Enrico Galliera, Chief Marketing and Commercial Officer des Unternehmens, verlässt seinen Posten, der ehemalige BMW-Italien-Chef Massimiliano Di Silvestre rutscht im Juli auf den Fahrersitz. Ferrari bedankte sich bei Galliera für seine Dienste und stellte fest, er habe 'beschlossen, ein neues Kapitel in seiner beruflichen Laufbahn aufzuschlagen – eine Entscheidung, die er vor einiger Zeit mit dem Unternehmen geteilt habe.'

Der im Mai enthüllte Luce wurde heftig kritisiert, was Internet-Memes und negative Reaktionen hervorrief. Sein Design, das vom iPhone-Designer Sir Jony Ive stammt, zog Kritik von Italiens Vize-Premierminister und Verkehrsminister Matteo Salvini auf sich, der auch ehemaliger Ferrari-Vorsitzender ist.
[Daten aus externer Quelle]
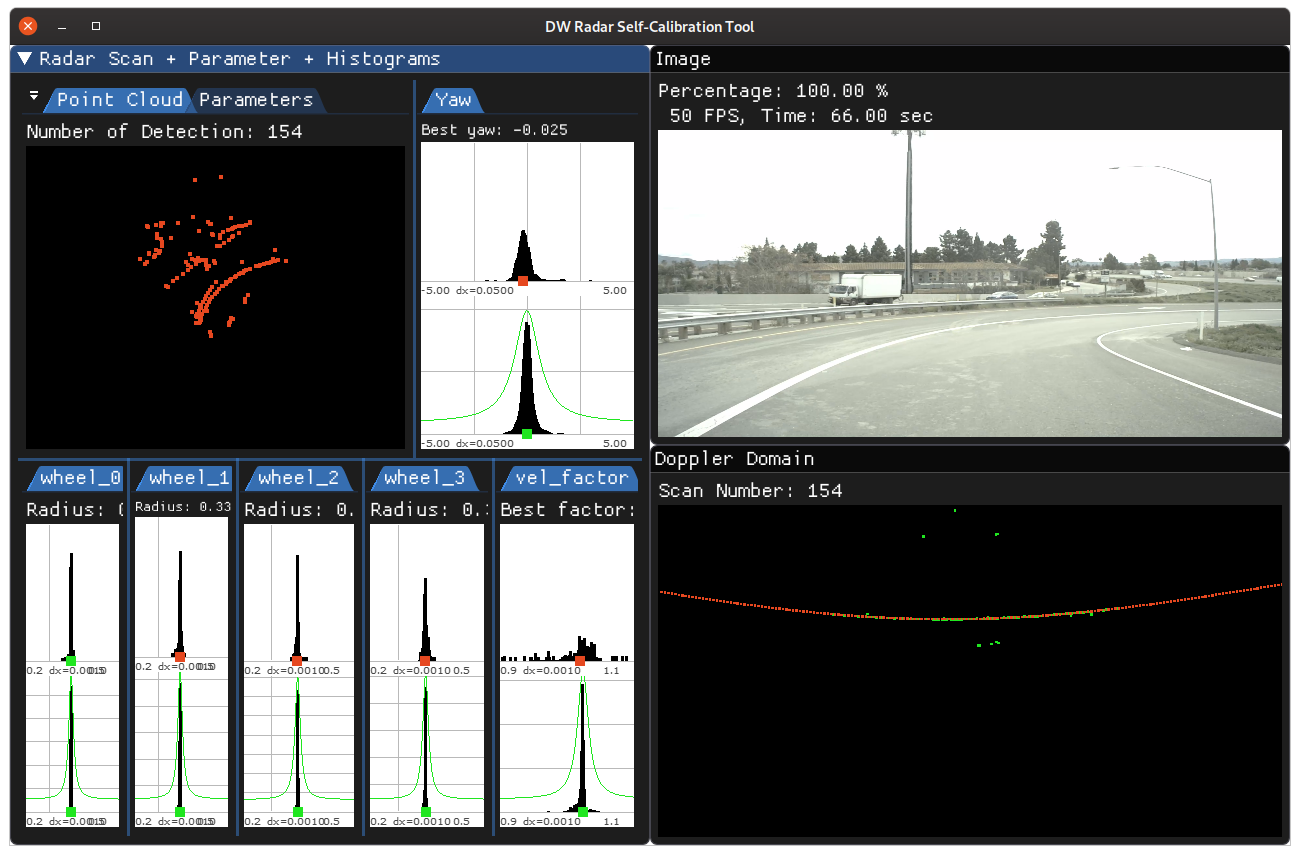
Task: Open the Yaw histogram tab
Action: (x=452, y=100)
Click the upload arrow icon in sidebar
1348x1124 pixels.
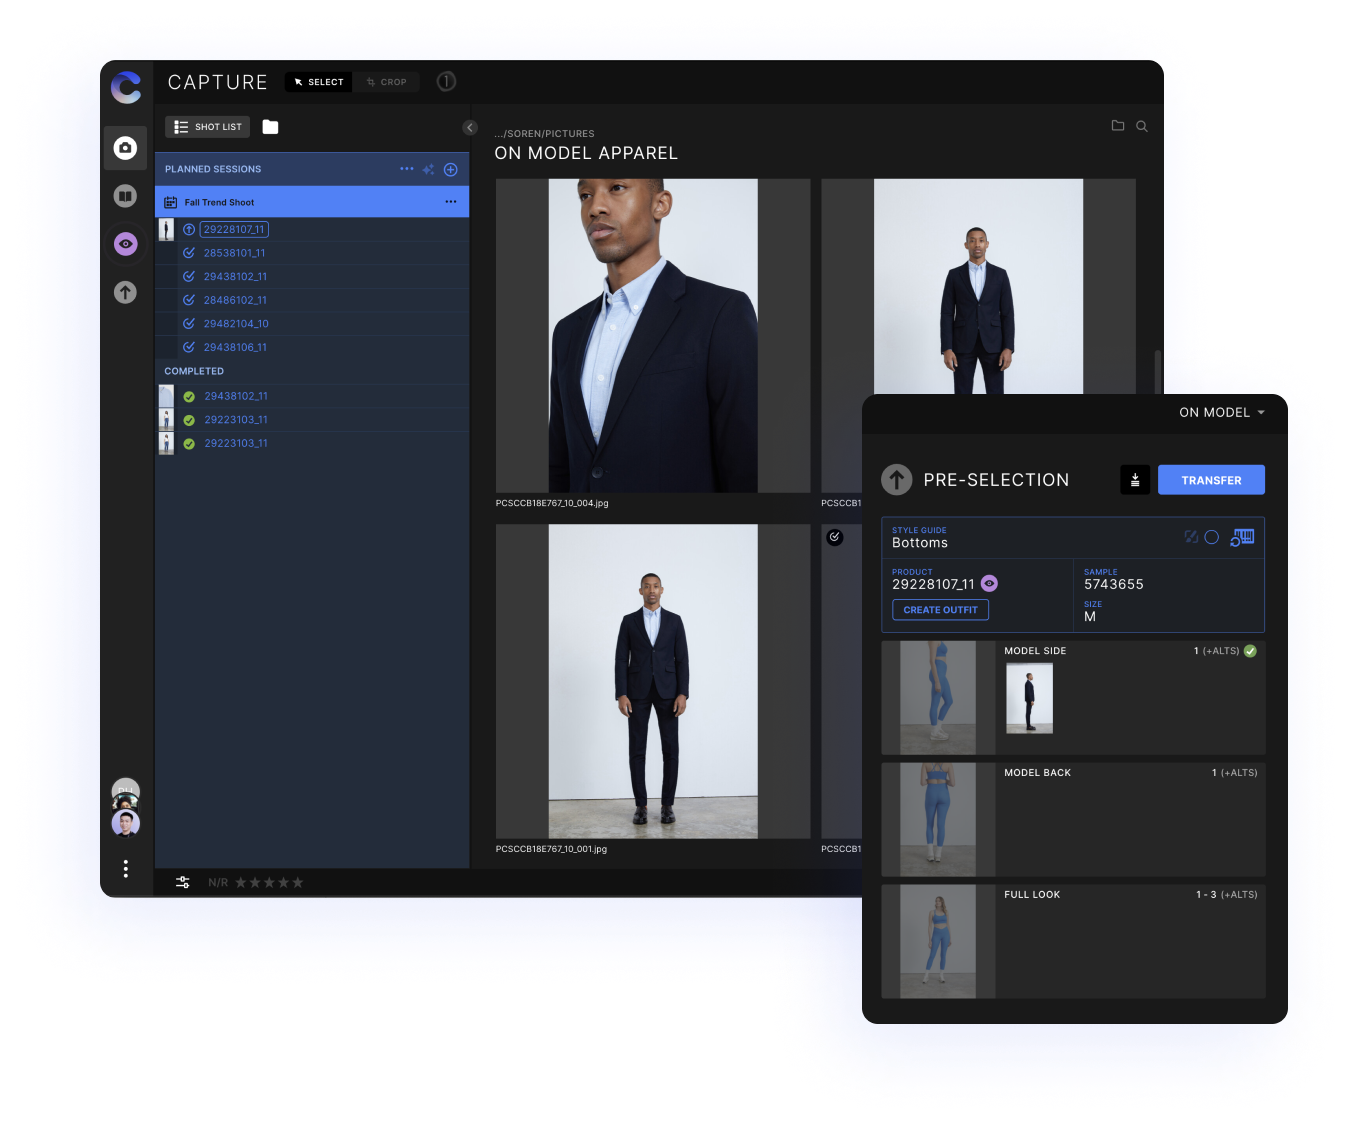click(x=125, y=292)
Ferraris Aktien fielen am Tag nach der Enthüllung des Luce um 8%. Bemerkenswerterweise erwähnte Ferraris Erklärung zu Gallieras Abgang den EV-Start mit keinem Wort.

CEO Benedetto Vigna lobte Galliera für seine 'bedeutende Rolle beim Wachstum des Unternehmens und bei der Stärkung der Marke Ferrari weltweit.' Gallieras Aufgaben umfassten die heikle Aufgabe, zu entscheiden, welche Kunden die begehrten Fahrzeuge des Autoherstellers kaufen durften. Er lehnte eine Stellungnahme über die Unternehmenserklärung hinaus ab.
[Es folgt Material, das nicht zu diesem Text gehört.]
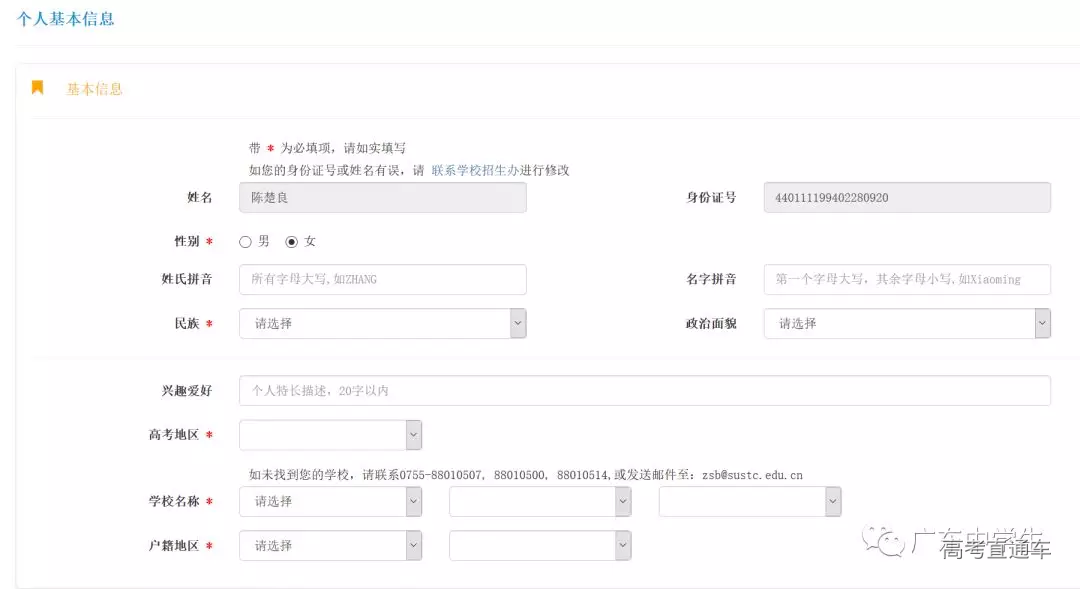
Task: Click the 兴趣爱好 text field
Action: [x=644, y=391]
Galliera hatte die Position seit 2010 inne und überwachte wichtige Ereignisse wie die Einführung des LaFerrari im Jahr 2013, Ferraris erstem serienmäßigen Hybrid-Hypercar, und den Börsengang des Unternehmens an der New Yorker Börse 2015 sowie an der Mailänder Börse im folgenden Jahr. Aber der 640.000 Dollar teure Luce erwies sich als schwerer verkäuflich.